The commission was controversial from the start, with some critics calling it “a sham” aimed at legitimizing attempts to limit access to the voting booth among minorities and college students. The commission also had no plans to probe what many regarded as the biggest threat to election integrity in the United States – Russian interference in the 2016 election.
Dunlap filed suit against the Trump administration in November 2017 after the second commission meeting. In his lawsuit, Dunlap claimed Pence and the commission’s vice chairman, Kansas Secretary of State Kris Kobach, were withholding information from him and other members in violation of the Federal Advisory Committee Act, which prohibits commissioners from being excluded from deliberations and information.

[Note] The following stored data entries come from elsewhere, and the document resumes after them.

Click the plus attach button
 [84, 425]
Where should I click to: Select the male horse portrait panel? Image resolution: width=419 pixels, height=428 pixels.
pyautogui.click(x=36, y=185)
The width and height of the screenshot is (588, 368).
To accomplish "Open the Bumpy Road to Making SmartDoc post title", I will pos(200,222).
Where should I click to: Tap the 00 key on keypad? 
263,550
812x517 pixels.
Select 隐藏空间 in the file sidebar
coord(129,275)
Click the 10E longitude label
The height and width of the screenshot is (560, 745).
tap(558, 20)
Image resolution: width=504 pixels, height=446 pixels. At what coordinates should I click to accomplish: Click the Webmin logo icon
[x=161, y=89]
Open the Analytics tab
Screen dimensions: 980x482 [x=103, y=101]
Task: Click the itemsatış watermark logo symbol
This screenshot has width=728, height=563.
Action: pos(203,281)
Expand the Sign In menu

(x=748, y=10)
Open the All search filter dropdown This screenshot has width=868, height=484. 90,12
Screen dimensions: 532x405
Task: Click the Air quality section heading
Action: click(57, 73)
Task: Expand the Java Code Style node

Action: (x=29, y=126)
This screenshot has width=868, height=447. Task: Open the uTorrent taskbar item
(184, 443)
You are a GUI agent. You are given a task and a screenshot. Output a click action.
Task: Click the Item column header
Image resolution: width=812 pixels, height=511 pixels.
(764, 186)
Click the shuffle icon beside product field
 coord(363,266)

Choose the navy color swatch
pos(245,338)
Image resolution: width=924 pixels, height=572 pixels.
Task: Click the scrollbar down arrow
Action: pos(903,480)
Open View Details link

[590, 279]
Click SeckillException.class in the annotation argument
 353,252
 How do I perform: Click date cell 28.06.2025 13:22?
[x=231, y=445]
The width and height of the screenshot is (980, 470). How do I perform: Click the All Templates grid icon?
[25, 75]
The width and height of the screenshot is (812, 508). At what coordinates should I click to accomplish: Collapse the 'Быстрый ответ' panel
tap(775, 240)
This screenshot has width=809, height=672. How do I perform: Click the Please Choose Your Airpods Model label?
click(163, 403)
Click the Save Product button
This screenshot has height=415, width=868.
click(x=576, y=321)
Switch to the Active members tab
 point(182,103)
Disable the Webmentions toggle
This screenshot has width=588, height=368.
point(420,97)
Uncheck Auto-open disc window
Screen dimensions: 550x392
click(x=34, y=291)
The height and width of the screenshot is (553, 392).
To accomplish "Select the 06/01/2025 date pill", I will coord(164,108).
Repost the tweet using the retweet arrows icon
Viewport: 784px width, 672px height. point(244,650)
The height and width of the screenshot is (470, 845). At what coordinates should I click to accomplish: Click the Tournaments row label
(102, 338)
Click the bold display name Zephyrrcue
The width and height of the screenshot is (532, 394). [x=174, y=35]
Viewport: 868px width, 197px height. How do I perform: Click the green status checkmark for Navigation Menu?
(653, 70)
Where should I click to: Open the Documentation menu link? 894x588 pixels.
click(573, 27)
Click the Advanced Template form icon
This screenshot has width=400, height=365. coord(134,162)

The commission was disbanded less than two months later after an initial court ruling in Dunlap’s favor. He persisted with the lawsuit and, in July 2018, a federal judge ordered the Trump administration to release thousands of pages of information. Dunlap subsequently made those documents public and wrote in a scathing letter to Pence and Kobach that those documents contained no evidence of widespread voter fraud, and instead revealed a “troubling bias” on behalf of the White House and Kobach.
The emails at the center of the latest court fight reportedly dealt with who should serve on the commission. According to news sources and documents that became public, several commission members who have pushed the idea of widespread voter fraud expressed opposition to the White House appointing Democrats to the group because they would likely obstruct the group’s work.
But the three-judge appellate court – headed by Chief Judge Merrick Garland, whose nomination to the Supreme Court by President Barack Obama was never taken up by the Senate – overturned a district court ruling ordering the White House to release the roughly 20 emails.
“It is undisputed that these emails were ‘made available to’ certain individuals who were commission members but not others,” the judges wrote. “But Dunlap cites no case or statute that extends the ‘work of the committee’ or its ‘deliberative process’ to conversations surrounding who should be on the commission. Indeed, his counsel concedes that he knows of no case in which a court has ordered the disclosure of materials related to the formation or membership of a federal advisory committee.”
One of the attorneys working on the case for Dunlap on a pro bono basis, Melanie Sloan of American Oversight, said the emails would have reaffirmed what is already known about the commission. American Oversight is a Washington, D.C., nonprofit that has filed more than 100 public records lawsuits against the Trump administration.
“While we are disappointed by the decision, in the process of the litigation we did obtain documents revealing that there was no evidence of voter fraud, and that the panel was a farce from the get-go, and as a result of this litigation, the commission was shut down,” Sloan said in a statement. “These documents would have further confirmed what we have already seen based on the documents we did receive.”